Sudah 2 hari lamanya, Alexa terkurung di dalam kamarnya, gadis itu terlihat mondar-mandir di dalam kamar. Alexa sedang memikirkan satu rencana untuk kabur.
Akan tetapi saat ia melihat ketatnya penjagaan di rumah papanya, gadis itu mengurungkan lagi niatnya. Tidak ada celah untuk dirinya bisa kabur, bahkan semut saja tidak akan bisa kabur.
Alexa merasa frustrasi, ia lalu meremas rambutnya. "Ayo Lexa! Ayo cepat berpikir bagaimana cara untuk bisa kabur dari sini?! gumamnya.
Alexa kemudian meraba saku celananya, gadis itu baru ingat kalau ia sempat mengantongi handphone-nya sebelum ia diseret pergi. Senyum gadis berusia 17 tahun tersebut mengembang, ia berpikir ada secercah harapan baginya.
Tapi .... Hp Alexa mati, berkali-kali ia mencoba menyalakannya. Tapi tetap tidak bisa, malam itu rupanya ia lupa mengisi ulang batrainya.
"HP sialan!!" Alexa hendak membanting Hp-nya ke tembok, tapi gadis itu mengurungkan niatnya.
Alexa mendengkus kesal, gadis itu lalu berjalan ke arah pintu. "Buka pintunya!! Aku mau pulang!! Bukaa!!" Alexa menggedor dan menendang-nendang pintu kamarnya dengan kasar.
"Bukaa!! Aku mau pulang!! Buka pintunya!!" Alexa menendang pintu keras-keras.
Namun, usaha Alexa sia-sia saja. Tidak ada satu orang pun yang mau membukakan pintu kamarnya. Alexa merasa putus asa, baru kali ini gadis itu merasa tidak berdaya. Alexa merasa sangat tersiksa karena sangat merindukan Eric dan juga neneknya.
Di sisi lain.
"Oma, Eric mohon! Eric mau bertemu dengan Alexa untuk yang terakhir kalinya. Eric mohon, Oma." Eric mengiba penuh harap kepada Erna.
Eric bersujud di hadapan Erna, pria itu terus memohon kepada Erna agar Erna mau memberitahu alamat tempat tinggal Indra Prayoga. Namun, Erna terus saja berbohong dengan mengatakan tidak mengetahui tempat tinggal Alexa.
"Maaf, Nak! Oma tidak bisa membantumu, oma tidak tahu di mana alamat rumah papanya Alexa," kata Erna.
Melihat wajah sedih Eric, hati Erna terasa sangat sakit. Wanita itu merasa tidak tega melihat pria itu bersedih karena Eric sudah ia anggap seperti cucu keduanya.
Namun, Erna juga tidak bisa berbuat apa-apa. Karena ini semua ia lakukan untuk kebaikan semua orang, pikirnya.
Mata Eric berembun, ia tidak tahu lagi bagaimana cara membujuk Erna. Dengan langkah yang gontai, Eric pergi meninggalkan rumah Erna dan pulang ke rumah.
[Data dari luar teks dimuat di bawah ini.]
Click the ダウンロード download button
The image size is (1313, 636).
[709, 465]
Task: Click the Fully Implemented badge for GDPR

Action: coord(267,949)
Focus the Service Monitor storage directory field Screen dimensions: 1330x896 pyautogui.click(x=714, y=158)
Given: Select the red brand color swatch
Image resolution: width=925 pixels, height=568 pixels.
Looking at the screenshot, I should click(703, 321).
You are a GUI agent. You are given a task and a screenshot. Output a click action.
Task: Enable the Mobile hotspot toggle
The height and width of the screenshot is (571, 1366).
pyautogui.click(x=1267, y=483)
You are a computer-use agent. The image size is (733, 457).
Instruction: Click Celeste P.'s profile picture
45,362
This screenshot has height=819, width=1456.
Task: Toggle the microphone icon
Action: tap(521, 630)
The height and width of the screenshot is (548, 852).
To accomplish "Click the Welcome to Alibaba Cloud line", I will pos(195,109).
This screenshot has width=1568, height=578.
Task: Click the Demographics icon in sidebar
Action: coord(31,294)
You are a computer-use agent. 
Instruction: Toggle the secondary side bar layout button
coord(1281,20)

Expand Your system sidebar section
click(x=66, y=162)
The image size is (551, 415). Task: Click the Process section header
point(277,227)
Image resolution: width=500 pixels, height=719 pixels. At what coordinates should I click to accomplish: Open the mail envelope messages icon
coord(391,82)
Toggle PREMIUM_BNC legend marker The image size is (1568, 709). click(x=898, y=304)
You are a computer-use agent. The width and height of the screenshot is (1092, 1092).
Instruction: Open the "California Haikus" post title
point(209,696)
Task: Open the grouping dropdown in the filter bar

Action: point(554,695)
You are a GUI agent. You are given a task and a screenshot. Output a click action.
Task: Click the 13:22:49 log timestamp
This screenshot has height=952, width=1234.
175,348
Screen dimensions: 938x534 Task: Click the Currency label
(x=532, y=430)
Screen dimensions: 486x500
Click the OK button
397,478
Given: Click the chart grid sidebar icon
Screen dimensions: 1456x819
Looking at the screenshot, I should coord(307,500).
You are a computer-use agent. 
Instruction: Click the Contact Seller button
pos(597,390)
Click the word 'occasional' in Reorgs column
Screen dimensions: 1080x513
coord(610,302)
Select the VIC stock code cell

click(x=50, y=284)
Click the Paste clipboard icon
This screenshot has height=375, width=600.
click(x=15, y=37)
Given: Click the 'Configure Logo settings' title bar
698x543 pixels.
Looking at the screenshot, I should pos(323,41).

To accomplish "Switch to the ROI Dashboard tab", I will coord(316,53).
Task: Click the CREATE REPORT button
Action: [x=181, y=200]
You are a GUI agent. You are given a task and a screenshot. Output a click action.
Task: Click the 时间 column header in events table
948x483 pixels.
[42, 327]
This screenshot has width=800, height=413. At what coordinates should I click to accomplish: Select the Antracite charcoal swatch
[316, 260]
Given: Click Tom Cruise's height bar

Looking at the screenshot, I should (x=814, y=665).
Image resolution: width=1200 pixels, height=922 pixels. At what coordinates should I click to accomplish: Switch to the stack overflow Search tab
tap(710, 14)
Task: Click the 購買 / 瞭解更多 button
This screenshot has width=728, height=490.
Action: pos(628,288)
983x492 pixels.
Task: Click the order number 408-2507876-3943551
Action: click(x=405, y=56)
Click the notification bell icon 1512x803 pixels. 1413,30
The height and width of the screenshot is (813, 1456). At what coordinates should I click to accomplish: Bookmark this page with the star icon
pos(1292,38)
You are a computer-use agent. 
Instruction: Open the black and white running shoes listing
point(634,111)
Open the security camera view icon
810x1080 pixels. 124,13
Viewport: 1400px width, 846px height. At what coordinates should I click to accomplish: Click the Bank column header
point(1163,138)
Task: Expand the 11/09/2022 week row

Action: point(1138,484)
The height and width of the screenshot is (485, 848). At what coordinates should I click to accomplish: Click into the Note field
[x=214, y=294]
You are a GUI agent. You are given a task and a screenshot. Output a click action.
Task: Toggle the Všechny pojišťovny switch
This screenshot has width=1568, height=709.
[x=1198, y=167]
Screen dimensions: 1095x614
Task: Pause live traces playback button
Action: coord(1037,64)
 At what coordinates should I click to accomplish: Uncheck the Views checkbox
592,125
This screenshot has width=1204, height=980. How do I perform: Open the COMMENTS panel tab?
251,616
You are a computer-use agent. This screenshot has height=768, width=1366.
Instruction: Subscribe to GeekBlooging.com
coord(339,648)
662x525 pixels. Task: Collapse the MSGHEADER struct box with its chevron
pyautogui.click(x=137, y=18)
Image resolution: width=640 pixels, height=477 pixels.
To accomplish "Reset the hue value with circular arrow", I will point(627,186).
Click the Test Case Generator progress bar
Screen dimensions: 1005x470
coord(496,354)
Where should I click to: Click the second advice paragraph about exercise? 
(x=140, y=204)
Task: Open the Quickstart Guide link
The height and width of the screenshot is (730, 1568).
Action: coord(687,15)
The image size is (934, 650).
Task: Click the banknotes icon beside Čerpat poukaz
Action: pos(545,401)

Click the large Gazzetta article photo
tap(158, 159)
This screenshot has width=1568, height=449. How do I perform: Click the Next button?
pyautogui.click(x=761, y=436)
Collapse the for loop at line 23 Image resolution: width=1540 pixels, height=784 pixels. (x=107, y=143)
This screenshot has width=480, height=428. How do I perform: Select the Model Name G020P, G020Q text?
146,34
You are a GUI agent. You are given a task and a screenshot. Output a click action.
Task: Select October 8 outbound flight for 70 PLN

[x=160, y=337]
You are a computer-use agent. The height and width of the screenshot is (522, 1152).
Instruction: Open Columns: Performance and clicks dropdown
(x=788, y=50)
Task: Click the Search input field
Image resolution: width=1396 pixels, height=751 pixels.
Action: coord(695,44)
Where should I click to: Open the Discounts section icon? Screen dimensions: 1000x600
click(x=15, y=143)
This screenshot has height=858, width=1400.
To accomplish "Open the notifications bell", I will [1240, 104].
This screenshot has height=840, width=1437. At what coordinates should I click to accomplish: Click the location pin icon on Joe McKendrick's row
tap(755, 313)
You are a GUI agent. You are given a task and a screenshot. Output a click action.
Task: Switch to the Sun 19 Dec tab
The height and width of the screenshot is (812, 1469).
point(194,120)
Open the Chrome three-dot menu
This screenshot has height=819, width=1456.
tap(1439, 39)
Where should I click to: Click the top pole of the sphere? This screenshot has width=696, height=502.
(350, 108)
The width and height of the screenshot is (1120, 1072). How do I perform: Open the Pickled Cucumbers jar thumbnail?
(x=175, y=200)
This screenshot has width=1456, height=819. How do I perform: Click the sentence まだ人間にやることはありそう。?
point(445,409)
Sesampainya di rumah, Eric segera membereskan kamarnya. Menyiapkan semua barang dan juga koper-kopernya yang akan ia bawa ke Jerman nanti malam.
Namun, Eric hanya meninggalkan 1 buku kedokteran berukuran tebal tentang ilmu bedah yang di dalamnya terselip sepucuk surat untuk Alexa. Eric berharap, Alexa akan membaca suratnya nanti.
****
Di kantornya, Daniel terlihat sedang sibuk membolak-balik dokumennya. Ada begitu banyak pekerjaan yang harus ia selesaikan hari ini.
Tok tok ....
"Masuk!" sahut Daniel dari ruangannya.
Rian langsung masuk ke dalam ruangan Daniel, wajahnya terlihat sangat panik.
"Tuan Daniel, Indra Prayoga datang! Ia sedang berjalan menuju kemari," kata Rian panik.
Alis Daniel mengerut. "Indra? Mau apa dia datang ke sini?" tanyanya.
"Cepat bereskan foto-foto itu dari meja!" Rian menunjuk ke arah foto-foto keluarga Daniel yang diletakkan di atas meja kerjanya.
Dengan cepat, Daniel membereskan semua foto-foto keluarganya dan memasukkannya di dalam laci.
Tepat waktu! Di saat yang bersamaan juga, Indra datang.
"Halo, apa kabar, Daniel?" tanya Indra dari balik pintu.
Daniel berdiri dari duduknya dan menyambut kedatangan Indra. "O-om Indra? Si-silahkan masuk, Om!" ucap Daniel gugup.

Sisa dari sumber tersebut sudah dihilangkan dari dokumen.